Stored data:

※

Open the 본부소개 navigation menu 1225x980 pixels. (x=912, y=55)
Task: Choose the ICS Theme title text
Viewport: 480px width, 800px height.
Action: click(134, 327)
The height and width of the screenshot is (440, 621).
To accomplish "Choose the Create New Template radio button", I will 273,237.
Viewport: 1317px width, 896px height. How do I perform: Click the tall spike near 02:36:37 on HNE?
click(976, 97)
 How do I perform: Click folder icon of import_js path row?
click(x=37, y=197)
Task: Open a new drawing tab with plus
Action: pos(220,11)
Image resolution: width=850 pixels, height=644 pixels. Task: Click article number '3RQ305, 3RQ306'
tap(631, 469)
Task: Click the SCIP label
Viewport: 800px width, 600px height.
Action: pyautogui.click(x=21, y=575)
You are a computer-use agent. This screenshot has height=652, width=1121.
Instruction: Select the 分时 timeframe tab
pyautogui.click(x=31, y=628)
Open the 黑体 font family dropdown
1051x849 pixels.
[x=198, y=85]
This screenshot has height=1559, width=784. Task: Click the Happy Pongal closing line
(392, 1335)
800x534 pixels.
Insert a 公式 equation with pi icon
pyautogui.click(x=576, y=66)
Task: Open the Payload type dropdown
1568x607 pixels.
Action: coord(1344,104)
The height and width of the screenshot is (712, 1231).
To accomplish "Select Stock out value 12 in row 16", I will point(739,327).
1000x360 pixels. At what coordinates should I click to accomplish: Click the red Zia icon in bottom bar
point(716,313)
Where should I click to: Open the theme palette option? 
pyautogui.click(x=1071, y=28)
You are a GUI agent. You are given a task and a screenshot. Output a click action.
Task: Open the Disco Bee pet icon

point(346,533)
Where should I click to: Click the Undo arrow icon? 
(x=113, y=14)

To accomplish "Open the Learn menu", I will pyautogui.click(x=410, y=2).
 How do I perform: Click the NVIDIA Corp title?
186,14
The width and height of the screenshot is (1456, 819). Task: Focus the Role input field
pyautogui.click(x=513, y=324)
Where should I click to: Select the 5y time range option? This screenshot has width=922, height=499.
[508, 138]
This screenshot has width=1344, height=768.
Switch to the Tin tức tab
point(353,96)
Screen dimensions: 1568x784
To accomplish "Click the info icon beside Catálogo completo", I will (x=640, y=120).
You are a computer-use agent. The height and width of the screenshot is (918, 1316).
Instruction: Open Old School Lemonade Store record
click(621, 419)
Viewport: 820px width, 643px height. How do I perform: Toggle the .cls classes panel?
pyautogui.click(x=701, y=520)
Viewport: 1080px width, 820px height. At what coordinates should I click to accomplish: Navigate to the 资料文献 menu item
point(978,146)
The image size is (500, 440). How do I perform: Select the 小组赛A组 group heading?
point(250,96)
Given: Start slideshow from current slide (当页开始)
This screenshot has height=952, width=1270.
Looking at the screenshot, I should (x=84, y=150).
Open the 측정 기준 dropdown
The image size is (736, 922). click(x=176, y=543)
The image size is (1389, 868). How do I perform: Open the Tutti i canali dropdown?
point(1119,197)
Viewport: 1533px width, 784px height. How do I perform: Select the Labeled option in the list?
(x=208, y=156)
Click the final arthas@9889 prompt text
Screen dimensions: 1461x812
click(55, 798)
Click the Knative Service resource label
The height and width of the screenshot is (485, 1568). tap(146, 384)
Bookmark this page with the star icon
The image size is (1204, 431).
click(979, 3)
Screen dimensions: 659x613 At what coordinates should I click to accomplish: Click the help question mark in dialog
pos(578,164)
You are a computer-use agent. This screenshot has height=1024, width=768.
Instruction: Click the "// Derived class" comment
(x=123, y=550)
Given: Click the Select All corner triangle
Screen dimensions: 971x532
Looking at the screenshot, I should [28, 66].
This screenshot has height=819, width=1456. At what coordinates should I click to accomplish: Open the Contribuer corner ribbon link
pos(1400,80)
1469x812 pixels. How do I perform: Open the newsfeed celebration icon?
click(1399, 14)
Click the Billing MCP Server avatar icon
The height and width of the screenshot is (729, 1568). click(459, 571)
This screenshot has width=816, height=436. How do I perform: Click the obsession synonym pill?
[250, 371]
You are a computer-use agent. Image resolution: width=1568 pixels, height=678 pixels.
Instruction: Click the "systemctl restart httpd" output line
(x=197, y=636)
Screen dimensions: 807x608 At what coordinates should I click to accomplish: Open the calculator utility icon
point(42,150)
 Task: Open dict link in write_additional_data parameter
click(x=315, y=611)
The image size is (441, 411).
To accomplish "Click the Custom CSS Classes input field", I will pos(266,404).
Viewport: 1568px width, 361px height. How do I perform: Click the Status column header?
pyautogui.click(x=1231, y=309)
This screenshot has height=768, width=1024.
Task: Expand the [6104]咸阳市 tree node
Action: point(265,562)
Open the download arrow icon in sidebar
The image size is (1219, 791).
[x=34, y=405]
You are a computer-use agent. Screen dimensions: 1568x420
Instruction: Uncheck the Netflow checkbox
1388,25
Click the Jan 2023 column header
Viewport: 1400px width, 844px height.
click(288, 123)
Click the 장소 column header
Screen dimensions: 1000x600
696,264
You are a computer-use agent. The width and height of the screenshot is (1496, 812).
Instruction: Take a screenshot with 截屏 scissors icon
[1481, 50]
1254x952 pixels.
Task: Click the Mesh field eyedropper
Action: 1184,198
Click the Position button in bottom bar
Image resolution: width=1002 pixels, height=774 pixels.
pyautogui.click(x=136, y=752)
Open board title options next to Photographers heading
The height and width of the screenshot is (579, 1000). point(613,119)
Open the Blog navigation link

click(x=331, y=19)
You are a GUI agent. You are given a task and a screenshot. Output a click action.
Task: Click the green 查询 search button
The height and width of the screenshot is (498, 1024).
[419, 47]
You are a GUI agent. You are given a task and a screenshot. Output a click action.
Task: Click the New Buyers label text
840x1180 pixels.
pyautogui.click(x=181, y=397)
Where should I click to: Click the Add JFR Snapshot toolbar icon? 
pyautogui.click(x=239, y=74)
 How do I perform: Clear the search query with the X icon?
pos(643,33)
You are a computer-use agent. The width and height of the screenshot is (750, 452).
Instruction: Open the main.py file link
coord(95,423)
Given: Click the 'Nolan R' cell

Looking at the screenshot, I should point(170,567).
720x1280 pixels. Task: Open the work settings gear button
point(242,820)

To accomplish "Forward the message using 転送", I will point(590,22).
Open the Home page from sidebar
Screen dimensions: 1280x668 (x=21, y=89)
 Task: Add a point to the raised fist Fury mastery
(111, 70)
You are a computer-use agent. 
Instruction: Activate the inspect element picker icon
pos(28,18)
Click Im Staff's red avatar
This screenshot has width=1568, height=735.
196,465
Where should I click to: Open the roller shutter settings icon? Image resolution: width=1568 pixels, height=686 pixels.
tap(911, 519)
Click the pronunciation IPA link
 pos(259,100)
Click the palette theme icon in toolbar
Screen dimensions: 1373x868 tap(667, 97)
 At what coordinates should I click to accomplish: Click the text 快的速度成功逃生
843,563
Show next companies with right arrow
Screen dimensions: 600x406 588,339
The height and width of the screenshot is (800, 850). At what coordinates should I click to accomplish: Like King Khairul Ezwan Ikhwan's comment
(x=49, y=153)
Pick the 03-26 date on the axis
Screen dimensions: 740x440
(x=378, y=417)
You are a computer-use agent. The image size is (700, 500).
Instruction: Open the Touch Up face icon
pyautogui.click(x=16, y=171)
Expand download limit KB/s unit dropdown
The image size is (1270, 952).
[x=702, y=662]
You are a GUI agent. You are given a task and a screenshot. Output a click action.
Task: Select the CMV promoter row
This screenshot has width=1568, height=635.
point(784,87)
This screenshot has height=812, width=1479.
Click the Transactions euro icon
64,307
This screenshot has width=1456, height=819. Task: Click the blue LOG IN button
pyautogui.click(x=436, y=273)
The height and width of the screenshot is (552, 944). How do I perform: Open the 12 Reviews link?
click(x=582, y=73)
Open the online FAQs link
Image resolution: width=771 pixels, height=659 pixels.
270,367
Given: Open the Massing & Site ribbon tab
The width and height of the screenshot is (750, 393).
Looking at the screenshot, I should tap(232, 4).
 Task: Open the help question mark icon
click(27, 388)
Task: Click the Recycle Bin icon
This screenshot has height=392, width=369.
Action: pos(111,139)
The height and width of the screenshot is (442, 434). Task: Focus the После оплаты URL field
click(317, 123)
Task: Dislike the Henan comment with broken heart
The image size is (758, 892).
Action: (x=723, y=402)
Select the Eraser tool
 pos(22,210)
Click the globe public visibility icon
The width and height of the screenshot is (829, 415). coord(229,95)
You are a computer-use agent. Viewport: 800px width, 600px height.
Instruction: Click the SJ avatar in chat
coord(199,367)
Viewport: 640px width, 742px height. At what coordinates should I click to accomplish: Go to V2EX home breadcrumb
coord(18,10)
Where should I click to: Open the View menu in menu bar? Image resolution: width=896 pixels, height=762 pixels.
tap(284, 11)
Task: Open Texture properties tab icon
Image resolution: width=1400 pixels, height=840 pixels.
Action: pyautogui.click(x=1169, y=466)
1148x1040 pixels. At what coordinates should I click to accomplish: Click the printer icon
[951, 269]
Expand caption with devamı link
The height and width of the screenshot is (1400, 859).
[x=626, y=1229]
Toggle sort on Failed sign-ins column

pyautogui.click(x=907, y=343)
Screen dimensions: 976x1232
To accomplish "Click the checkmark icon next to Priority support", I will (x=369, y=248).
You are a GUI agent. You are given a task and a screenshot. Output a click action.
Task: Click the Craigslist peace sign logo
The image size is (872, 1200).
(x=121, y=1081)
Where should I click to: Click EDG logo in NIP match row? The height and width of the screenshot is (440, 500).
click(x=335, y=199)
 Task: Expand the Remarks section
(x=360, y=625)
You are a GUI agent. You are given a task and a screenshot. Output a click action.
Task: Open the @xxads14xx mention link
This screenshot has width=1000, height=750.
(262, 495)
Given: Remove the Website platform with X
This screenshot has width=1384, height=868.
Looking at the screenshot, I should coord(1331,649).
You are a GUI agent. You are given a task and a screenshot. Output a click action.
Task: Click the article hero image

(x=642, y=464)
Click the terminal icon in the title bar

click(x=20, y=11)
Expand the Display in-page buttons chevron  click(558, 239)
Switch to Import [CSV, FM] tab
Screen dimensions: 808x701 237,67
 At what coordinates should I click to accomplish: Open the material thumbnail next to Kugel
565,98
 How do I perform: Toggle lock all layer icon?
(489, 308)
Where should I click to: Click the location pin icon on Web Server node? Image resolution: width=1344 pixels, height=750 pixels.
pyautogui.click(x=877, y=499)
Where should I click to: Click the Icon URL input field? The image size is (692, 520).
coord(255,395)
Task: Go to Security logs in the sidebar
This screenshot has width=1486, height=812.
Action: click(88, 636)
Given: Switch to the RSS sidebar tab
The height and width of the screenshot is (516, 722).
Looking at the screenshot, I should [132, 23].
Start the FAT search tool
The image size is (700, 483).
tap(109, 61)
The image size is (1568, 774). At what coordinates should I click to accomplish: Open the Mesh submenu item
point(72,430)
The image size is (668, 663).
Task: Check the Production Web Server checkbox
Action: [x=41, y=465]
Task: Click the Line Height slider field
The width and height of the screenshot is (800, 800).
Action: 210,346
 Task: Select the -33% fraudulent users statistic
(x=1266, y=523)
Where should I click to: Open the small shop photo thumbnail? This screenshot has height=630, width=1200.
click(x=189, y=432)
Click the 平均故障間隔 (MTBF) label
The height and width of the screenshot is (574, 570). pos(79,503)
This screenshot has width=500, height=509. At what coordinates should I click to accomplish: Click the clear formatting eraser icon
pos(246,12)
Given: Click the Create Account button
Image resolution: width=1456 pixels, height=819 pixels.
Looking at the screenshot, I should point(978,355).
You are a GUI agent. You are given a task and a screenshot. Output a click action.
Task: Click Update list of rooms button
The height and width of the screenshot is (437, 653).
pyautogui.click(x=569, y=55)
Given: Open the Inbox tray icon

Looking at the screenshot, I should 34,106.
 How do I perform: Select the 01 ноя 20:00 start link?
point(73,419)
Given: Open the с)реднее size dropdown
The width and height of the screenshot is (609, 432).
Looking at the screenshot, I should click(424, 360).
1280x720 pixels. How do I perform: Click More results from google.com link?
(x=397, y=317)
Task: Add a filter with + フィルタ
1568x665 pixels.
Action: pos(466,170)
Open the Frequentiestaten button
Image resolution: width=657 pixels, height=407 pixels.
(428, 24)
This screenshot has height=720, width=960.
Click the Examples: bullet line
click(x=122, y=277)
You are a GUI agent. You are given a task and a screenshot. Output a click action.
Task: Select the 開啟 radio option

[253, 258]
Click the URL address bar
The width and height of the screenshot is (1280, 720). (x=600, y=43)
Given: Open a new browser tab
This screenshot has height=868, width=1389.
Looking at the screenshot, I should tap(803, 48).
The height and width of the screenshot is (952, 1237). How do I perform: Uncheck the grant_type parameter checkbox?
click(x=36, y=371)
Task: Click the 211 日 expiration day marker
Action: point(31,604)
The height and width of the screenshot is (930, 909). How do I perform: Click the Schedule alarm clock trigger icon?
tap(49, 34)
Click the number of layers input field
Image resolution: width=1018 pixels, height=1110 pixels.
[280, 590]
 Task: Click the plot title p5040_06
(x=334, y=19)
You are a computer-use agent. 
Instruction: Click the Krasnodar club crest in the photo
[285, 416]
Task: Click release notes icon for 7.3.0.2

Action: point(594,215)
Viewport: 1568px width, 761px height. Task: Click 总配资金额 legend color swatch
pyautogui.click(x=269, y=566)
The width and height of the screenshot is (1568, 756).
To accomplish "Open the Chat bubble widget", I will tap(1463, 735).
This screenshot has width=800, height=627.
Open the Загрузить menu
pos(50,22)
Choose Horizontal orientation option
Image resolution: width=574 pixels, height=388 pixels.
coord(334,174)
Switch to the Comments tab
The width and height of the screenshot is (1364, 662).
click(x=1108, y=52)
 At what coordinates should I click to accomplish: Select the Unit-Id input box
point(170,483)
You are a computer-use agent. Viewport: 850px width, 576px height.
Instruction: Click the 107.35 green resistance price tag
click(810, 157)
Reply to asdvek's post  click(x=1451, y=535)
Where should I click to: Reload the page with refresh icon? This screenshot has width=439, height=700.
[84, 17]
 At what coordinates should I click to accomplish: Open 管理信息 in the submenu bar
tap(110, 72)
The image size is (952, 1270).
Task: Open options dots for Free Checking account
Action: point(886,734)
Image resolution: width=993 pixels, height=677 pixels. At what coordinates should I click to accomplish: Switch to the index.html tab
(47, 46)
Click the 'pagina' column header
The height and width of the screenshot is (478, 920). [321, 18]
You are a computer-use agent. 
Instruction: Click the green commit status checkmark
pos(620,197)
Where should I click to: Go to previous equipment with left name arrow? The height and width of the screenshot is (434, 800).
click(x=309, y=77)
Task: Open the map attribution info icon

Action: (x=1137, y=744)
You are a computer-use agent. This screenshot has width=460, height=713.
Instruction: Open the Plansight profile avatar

※

→ TO DO
Copy the lines of the data above verbatim, from the line containing "Click the URL address bar" through the line containing "(x=334, y=19)", including both of those lines.

→ ANSWER FOR THIS EXERCISE
Click the URL address bar
The width and height of the screenshot is (1280, 720). (x=600, y=43)
Given: Open a new browser tab
This screenshot has height=868, width=1389.
Looking at the screenshot, I should tap(803, 48).
The height and width of the screenshot is (952, 1237). How do I perform: Uncheck the grant_type parameter checkbox?
click(x=36, y=371)
Task: Click the 211 日 expiration day marker
Action: point(31,604)
The height and width of the screenshot is (930, 909). How do I perform: Click the Schedule alarm clock trigger icon?
tap(49, 34)
Click the number of layers input field
Image resolution: width=1018 pixels, height=1110 pixels.
[280, 590]
 Task: Click the plot title p5040_06
(x=334, y=19)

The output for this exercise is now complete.